From: Ramsay Jones <ramsay@ramsay1.demon.co.uk>
To: Jeff King <peff@peff.net>, Duy Nguyen <pclouds@gmail.com>
Cc: Junio C Hamano <gitster@pobox.com>,
Git Mailing List <git@vger.kernel.org>
Subject: Re: [PATCH v3] teach fast-export an --anonymize option
Date: Thu, 28 Aug 2014 17:46:15 +0100 [thread overview]
Message-ID: <53FF5CD7.8040603@ramsay1.demon.co.uk> (raw)
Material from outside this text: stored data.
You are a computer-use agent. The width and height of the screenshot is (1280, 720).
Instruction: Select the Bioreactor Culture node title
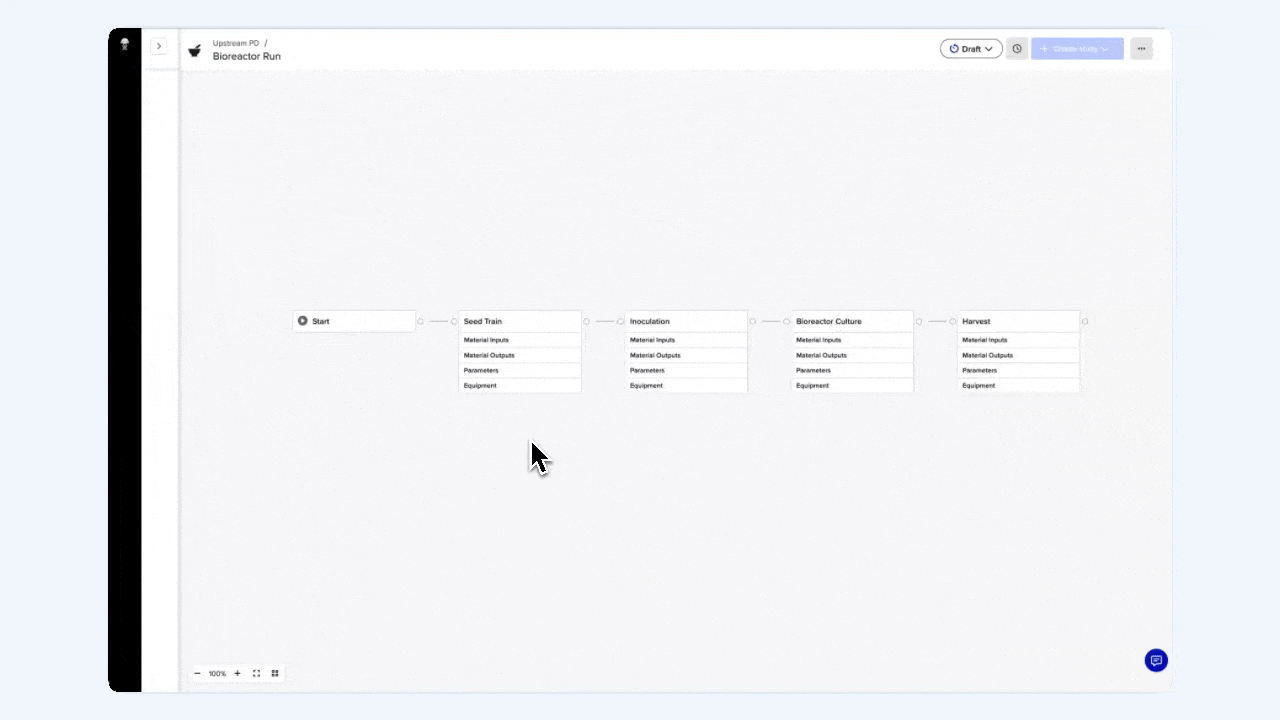(828, 321)
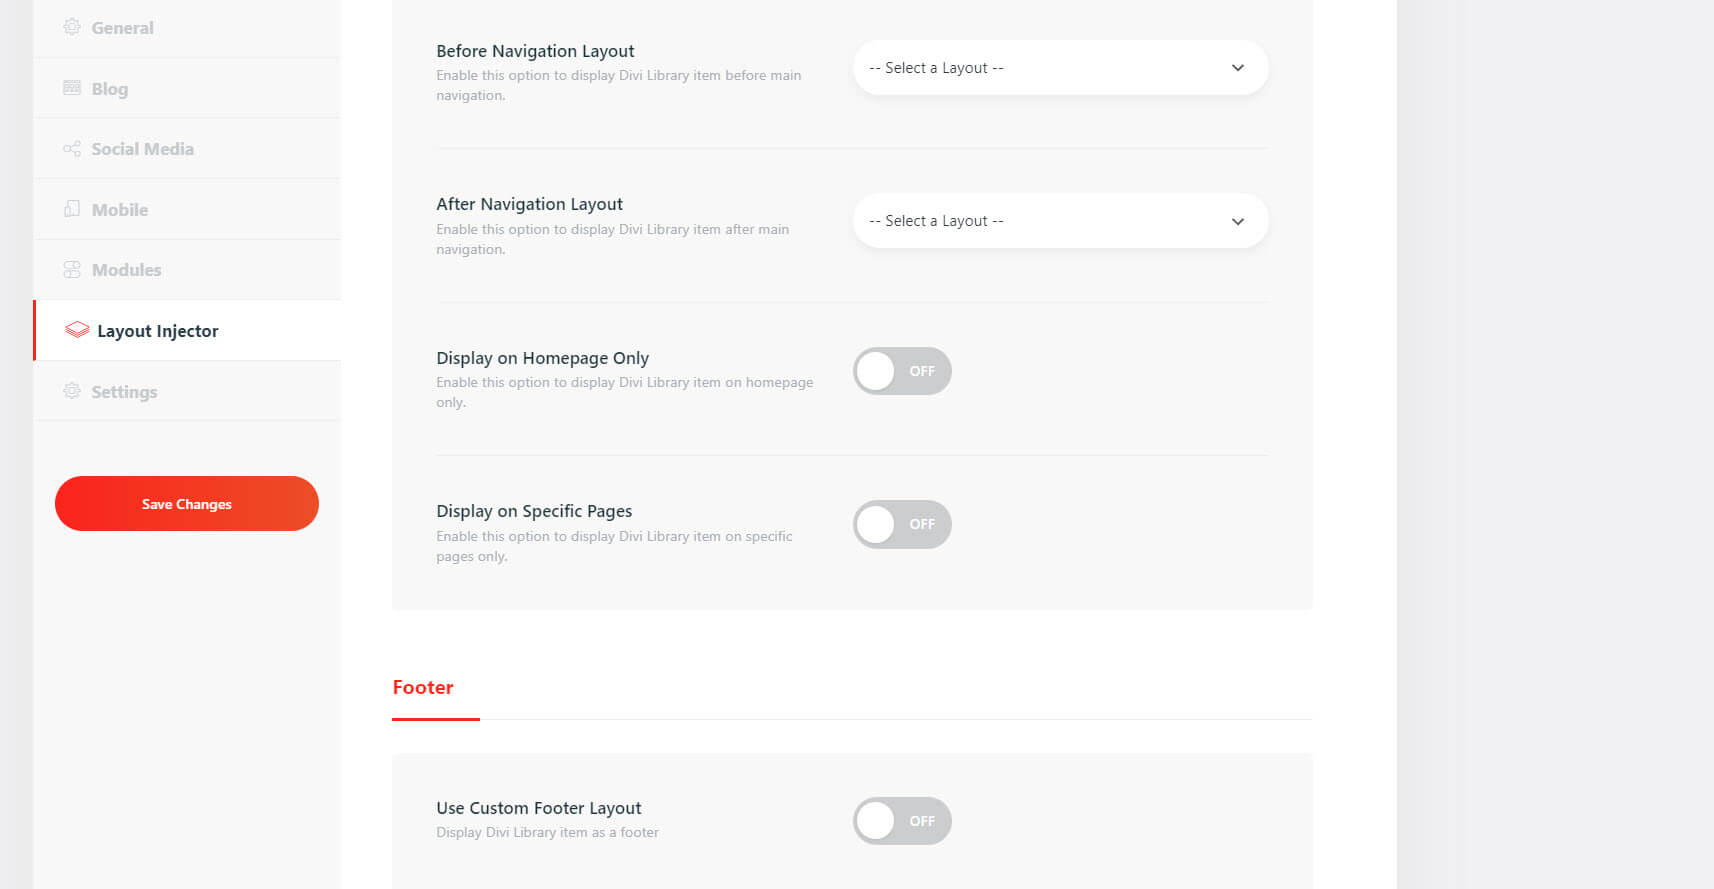Open the Social Media settings tab

point(143,149)
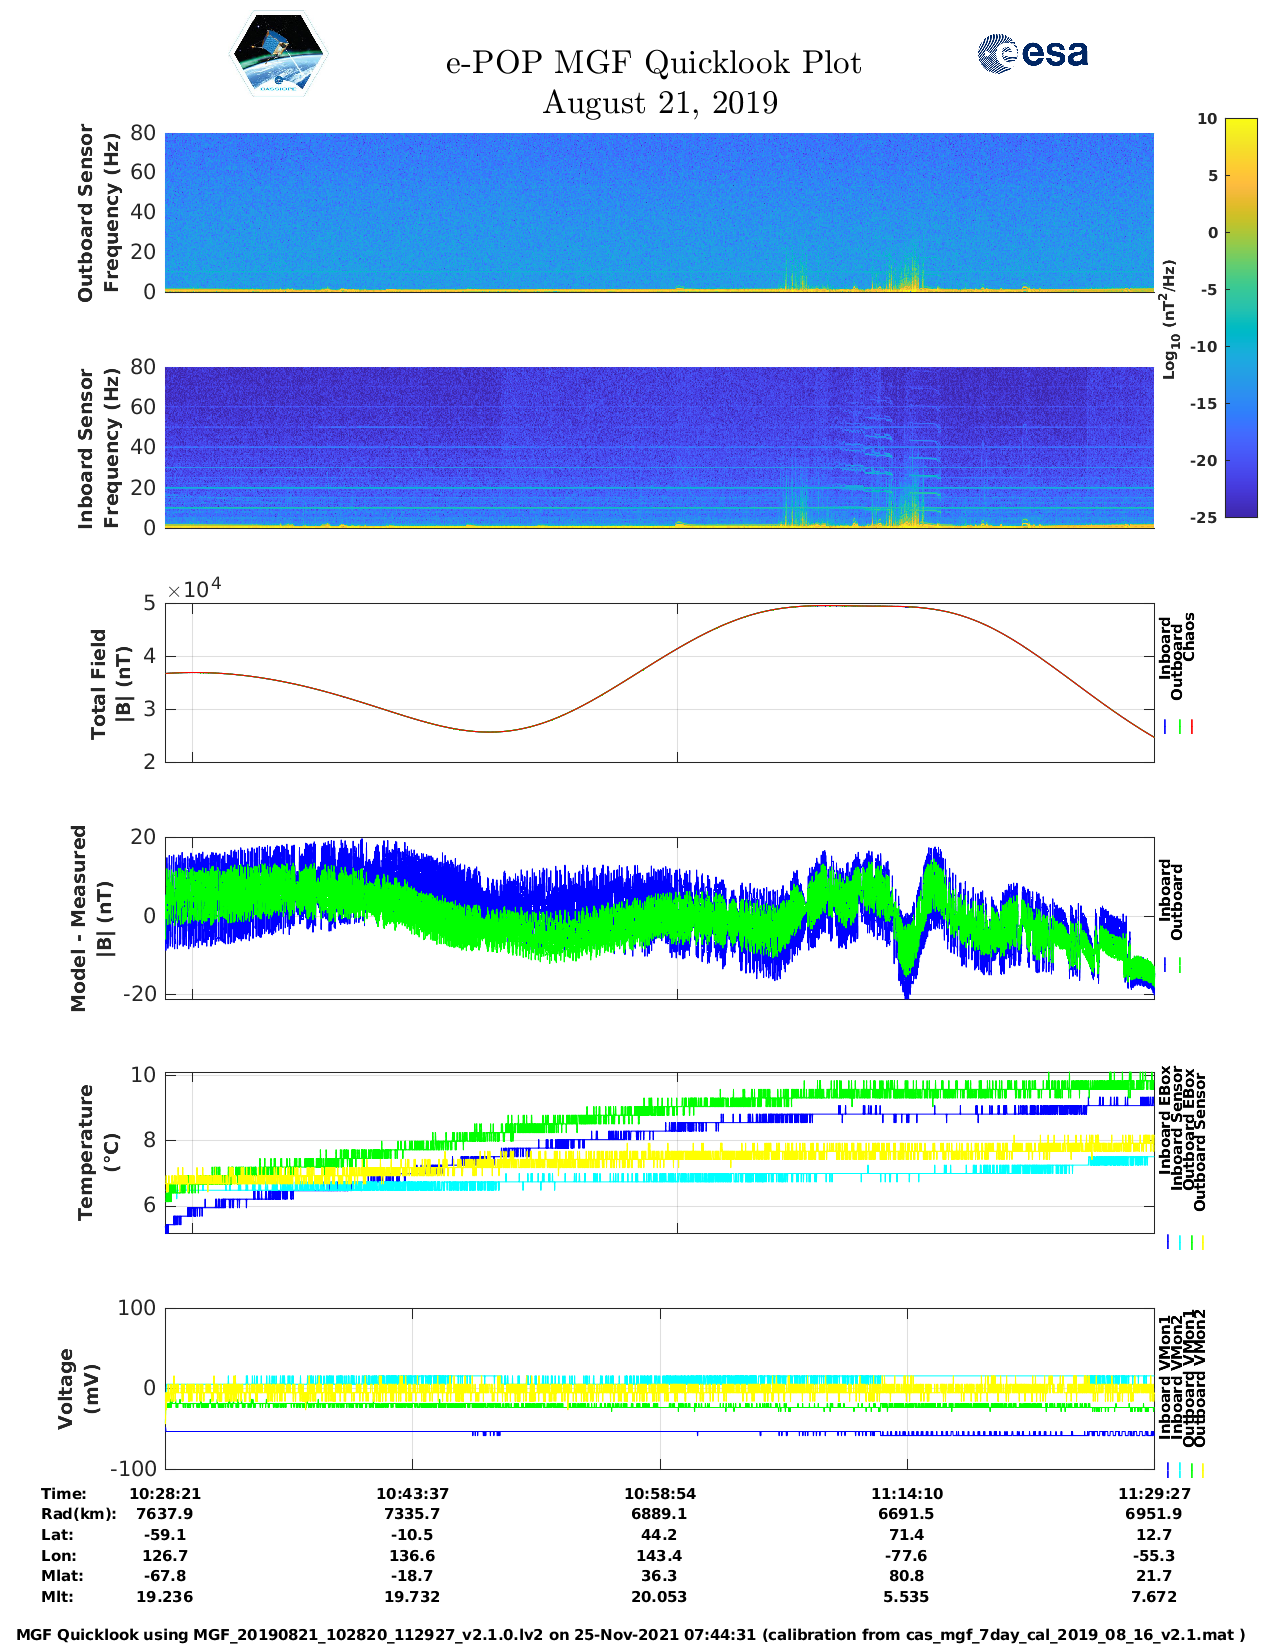The height and width of the screenshot is (1650, 1275).
Task: Click the 10:28:21 time label
Action: point(165,1493)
In-Reply-To: <20140828123257.GA18642@peff.net>
On 28/08/14 13:32, Jeff King wrote:
> On Thu, Aug 28, 2014 at 05:30:44PM +0700, Duy Nguyen wrote:
>
>> On Thu, Aug 28, 2014 at 12:01 AM, Jeff King <peff@peff.net> wrote:
>>> You can get an overview of what will be shared
>>> by running a command like:
>>>
>>> git fast-export --anonymize --all |
>>> perl -pe 's/\d+/X/g' |
>>> sort -u |
>>> less
>>>
>>> which will show every unique line we generate, modulo any
>>> numbers (each anonymized token is assigned a number, like
>>> "User 0", and we replace it consistently in the output).
>>
>> I feel like this should be part of git-fast-export.txt, just to
>> increase the user's confidence in the tool (and I don't expect most
>> users to read this commit message).
>
> Hmph. Whenever I say "I think this patch is done", suddenly the comments
> start pouring in. :)
:-D
> I think you are right, though, and we could stand to explain
> the feature a little more in the documentation in general.
> How about this patch on top (or squashed in):
>
> -- >8 --
> Subject: docs/fast-export: explain --anonymize more completely
>
> The original commit made mention of this option, but not why
> one might want it or how they might use it. Let's try to be
> a little more thorough, and also explain how to confirm that
> the output really is anonymous.
>
> Signed-off-by: Jeff King <peff@peff.net>
> ---
> Documentation/git-fast-export.txt | 63 ++++++++++++++++++++++++++++++++++++---
> 1 file changed, 59 insertions(+), 4 deletions(-)
>
> diff --git a/Documentation/git-fast-export.txt b/Documentation/git-fast-export.txt
> index 52831fa..dbe9a46 100644
> --- a/Documentation/git-fast-export.txt
> +++ b/Documentation/git-fast-export.txt
> @@ -106,10 +106,9 @@ marks the same across runs.
> different from the commit's first parent).
>
> --anonymize::
> - Replace all refnames, paths, blob contents, commit and tag
> - messages, names, and email addresses in the output with
> - anonymized data, while still retaining the shape of history and
> - of the stored tree.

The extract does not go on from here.